Dataset records
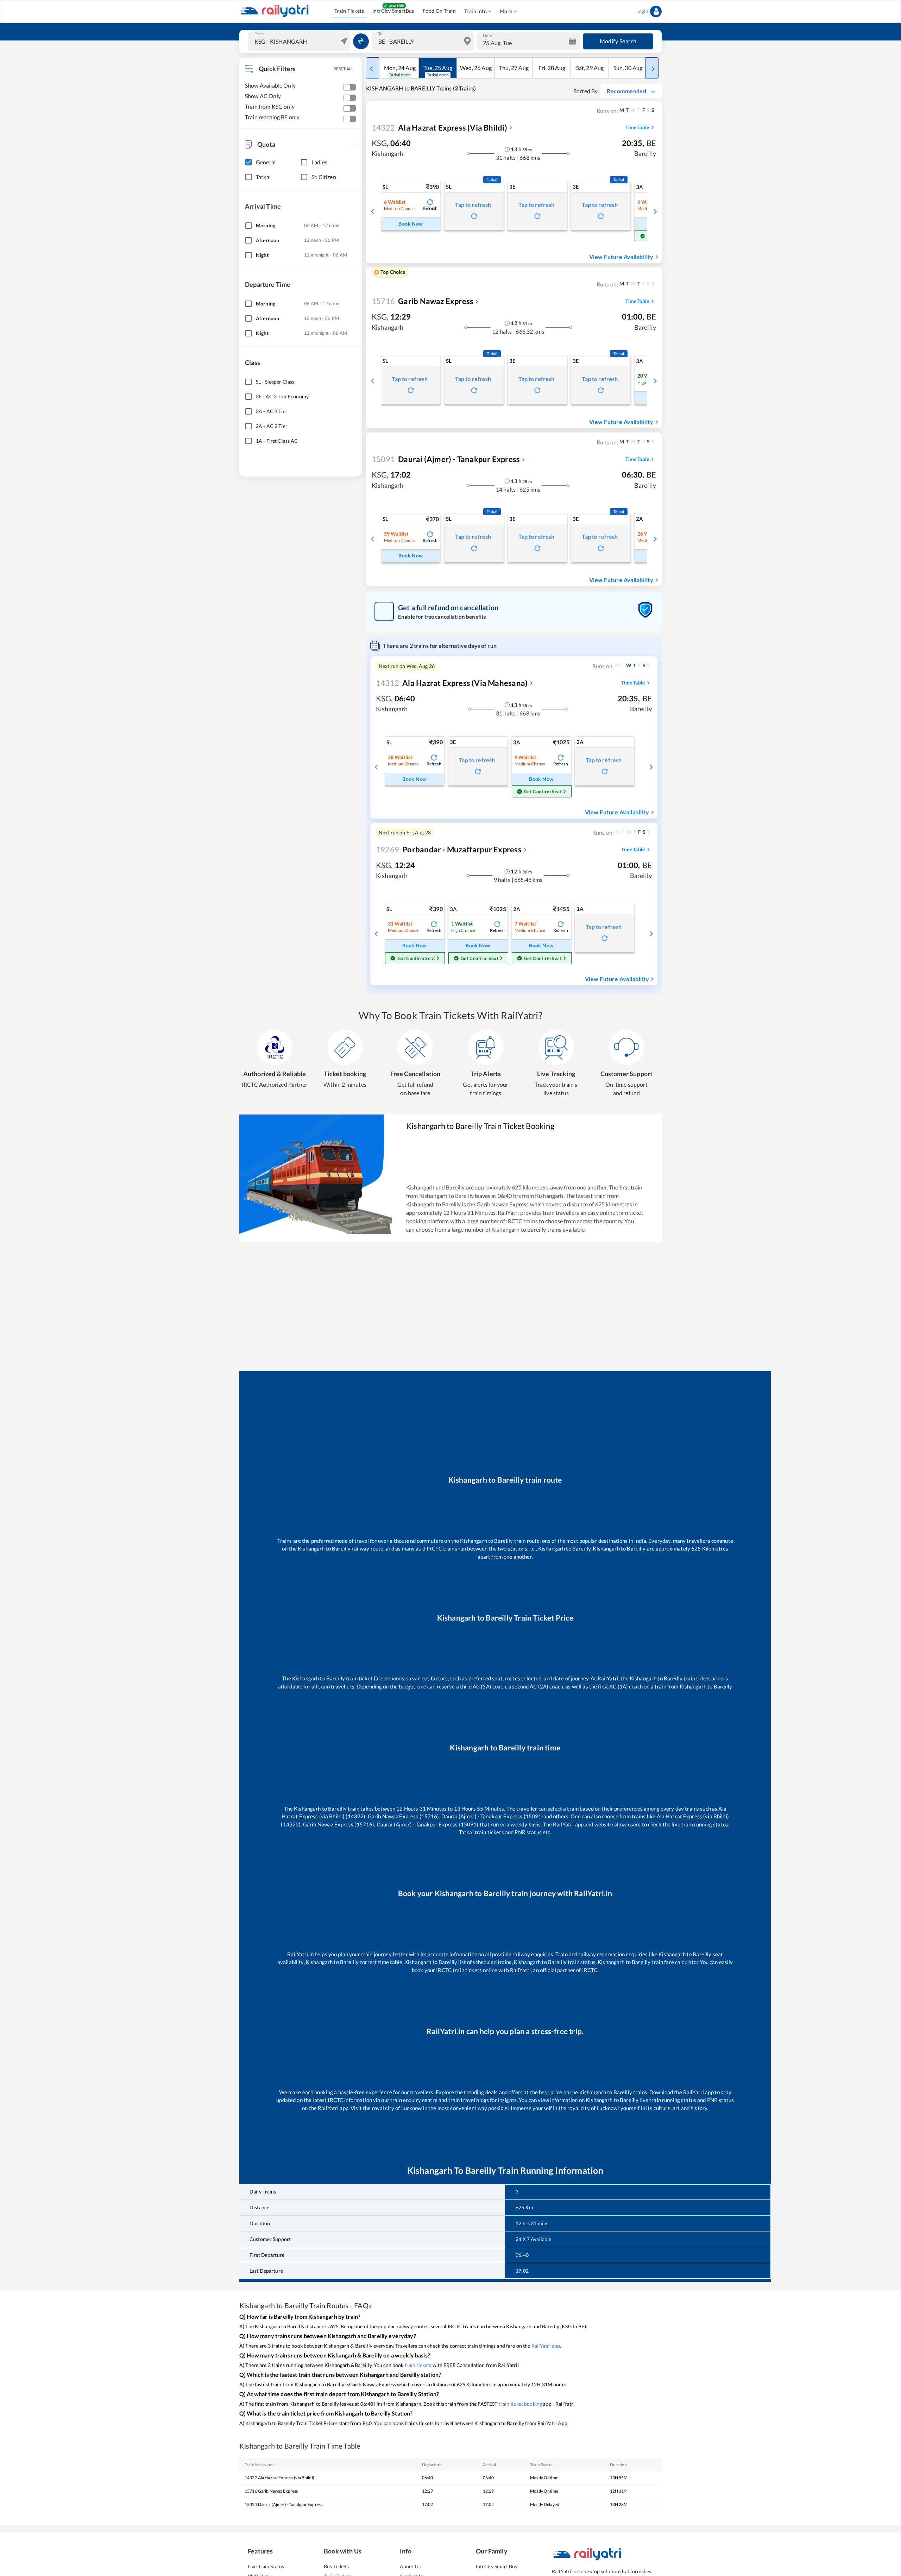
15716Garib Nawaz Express (271, 2491)
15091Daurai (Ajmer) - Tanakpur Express (283, 2504)
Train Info (475, 11)
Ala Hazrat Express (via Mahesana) (452, 683)
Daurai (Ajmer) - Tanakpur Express (446, 459)
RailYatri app (545, 2346)
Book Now (410, 224)
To (380, 33)
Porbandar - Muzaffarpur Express (449, 849)
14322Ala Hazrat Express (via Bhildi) (279, 2477)
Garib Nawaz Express (422, 301)
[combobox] (300, 41)
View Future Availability (621, 256)
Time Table (637, 127)
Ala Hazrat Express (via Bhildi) (439, 127)
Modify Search (618, 41)
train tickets (418, 2365)
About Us (410, 2566)
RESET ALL (343, 68)
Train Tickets (349, 11)
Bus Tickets (336, 2566)
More (506, 11)
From (259, 33)
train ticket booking (520, 2404)
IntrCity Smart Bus (496, 2566)
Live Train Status (266, 2566)
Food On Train (439, 11)
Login (642, 11)
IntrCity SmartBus (393, 11)
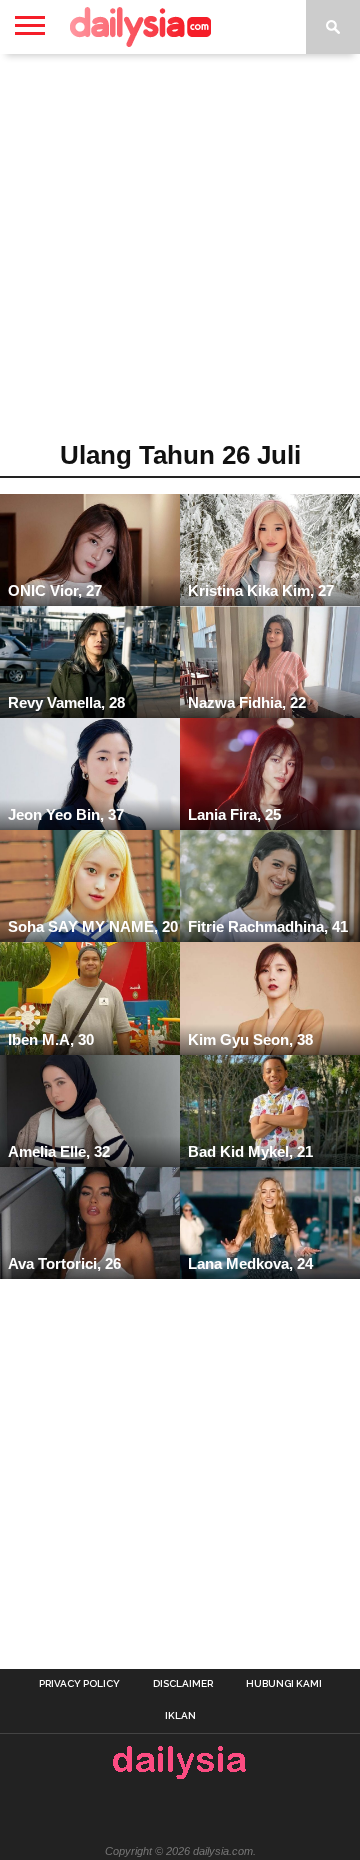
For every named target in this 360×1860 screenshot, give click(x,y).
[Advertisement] (180, 254)
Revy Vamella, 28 (66, 702)
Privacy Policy (79, 1684)
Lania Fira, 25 (234, 814)
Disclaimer (183, 1684)
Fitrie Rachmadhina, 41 (268, 926)
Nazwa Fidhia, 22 (247, 702)
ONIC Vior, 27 (55, 590)
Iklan (180, 1716)
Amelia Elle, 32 (59, 1151)
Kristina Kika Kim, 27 (261, 590)
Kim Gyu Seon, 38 (250, 1039)
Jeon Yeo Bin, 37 (66, 814)
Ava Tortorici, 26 (64, 1263)
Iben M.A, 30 (51, 1039)
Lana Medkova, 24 (250, 1263)
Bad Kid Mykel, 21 (250, 1151)
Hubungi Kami (284, 1684)
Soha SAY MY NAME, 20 (93, 926)
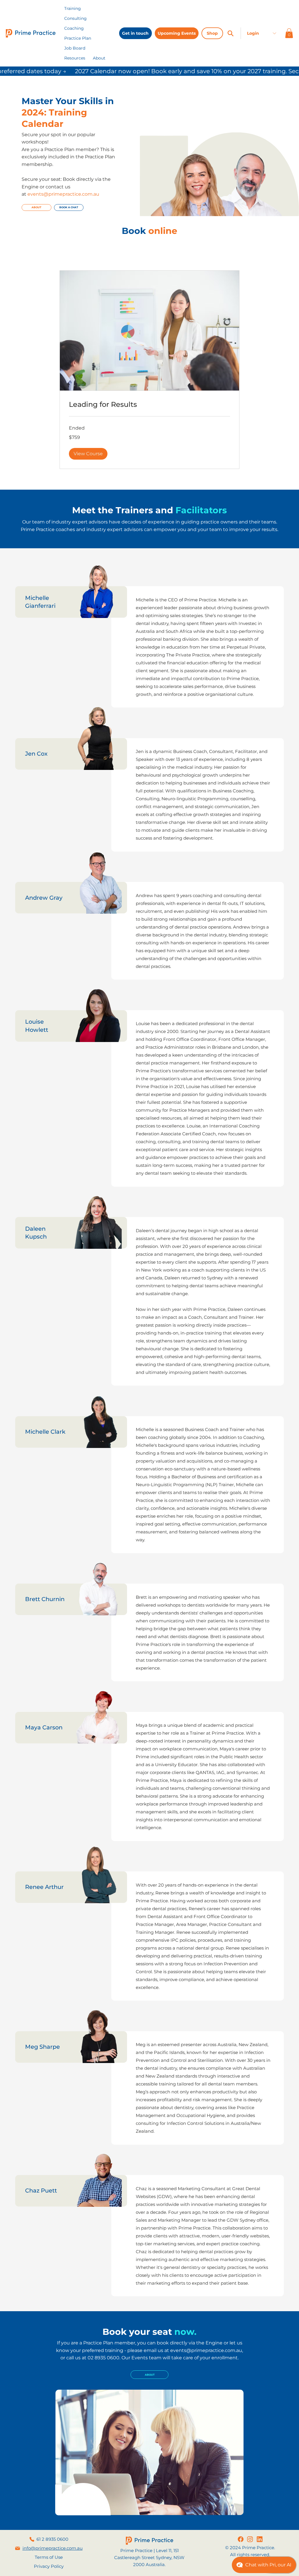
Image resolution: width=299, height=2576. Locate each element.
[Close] (230, 33)
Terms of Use (49, 2557)
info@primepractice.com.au (52, 2548)
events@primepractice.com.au (206, 2350)
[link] (149, 404)
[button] (74, 58)
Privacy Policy (49, 2566)
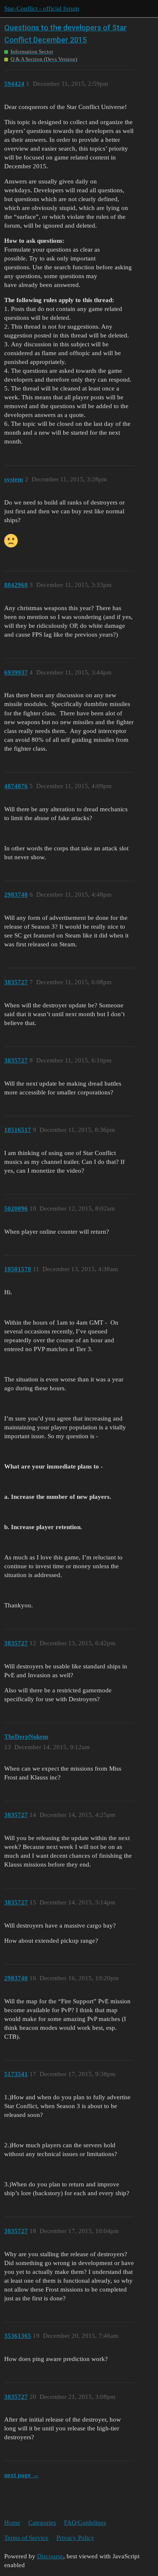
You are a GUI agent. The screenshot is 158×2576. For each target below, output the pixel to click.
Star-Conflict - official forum (41, 8)
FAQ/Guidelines (85, 2522)
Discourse (50, 2556)
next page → (21, 2475)
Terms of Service (26, 2537)
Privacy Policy (75, 2537)
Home (12, 2522)
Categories (42, 2522)
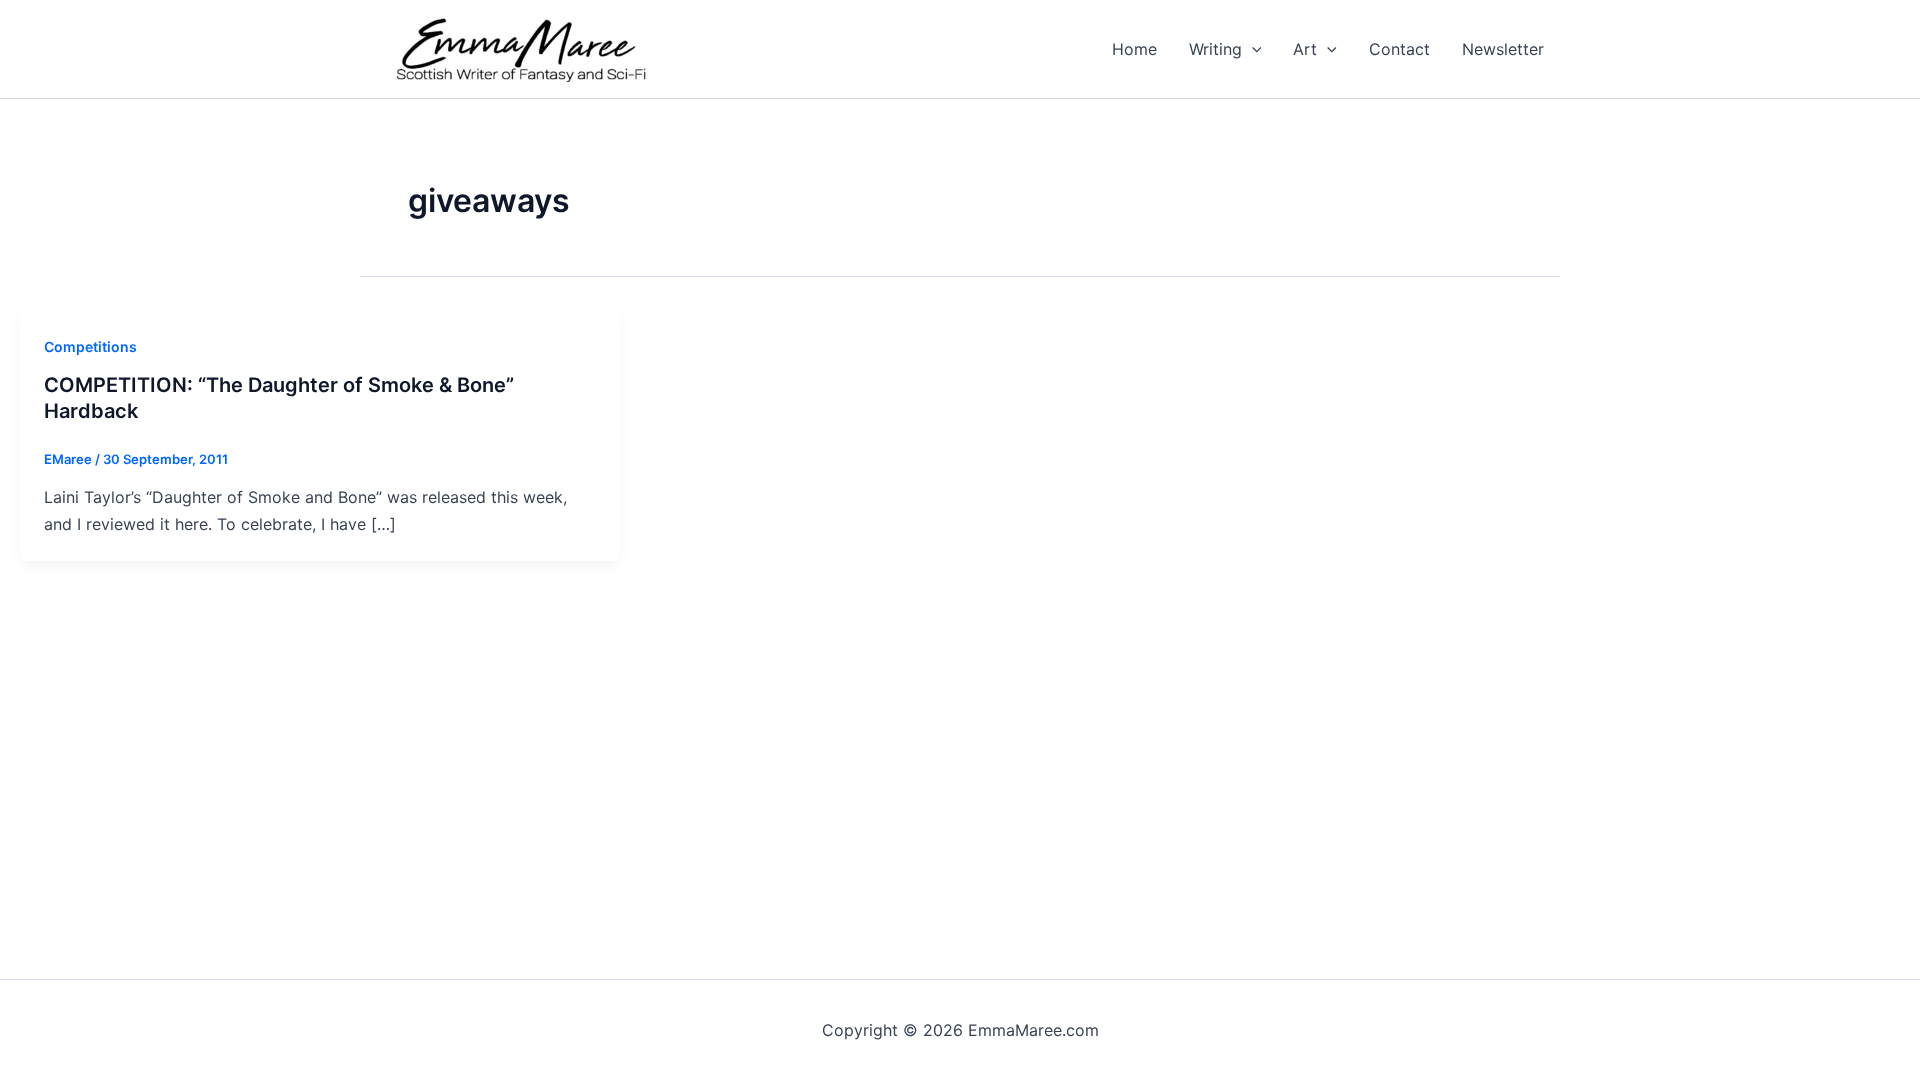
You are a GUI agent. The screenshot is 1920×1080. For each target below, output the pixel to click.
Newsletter (1503, 49)
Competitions (90, 346)
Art (1305, 49)
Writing (1215, 49)
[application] (1252, 49)
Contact (1399, 49)
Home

Your objective
Look through the entries above and copy each line that has "pixel" in it.

Final answer
You are a GUI agent. The screenshot is 158×2576. For each target below, output the pixel to click.
You are a GUI agent. The screenshot is 1920×1080. For each target below, output the pixel to click.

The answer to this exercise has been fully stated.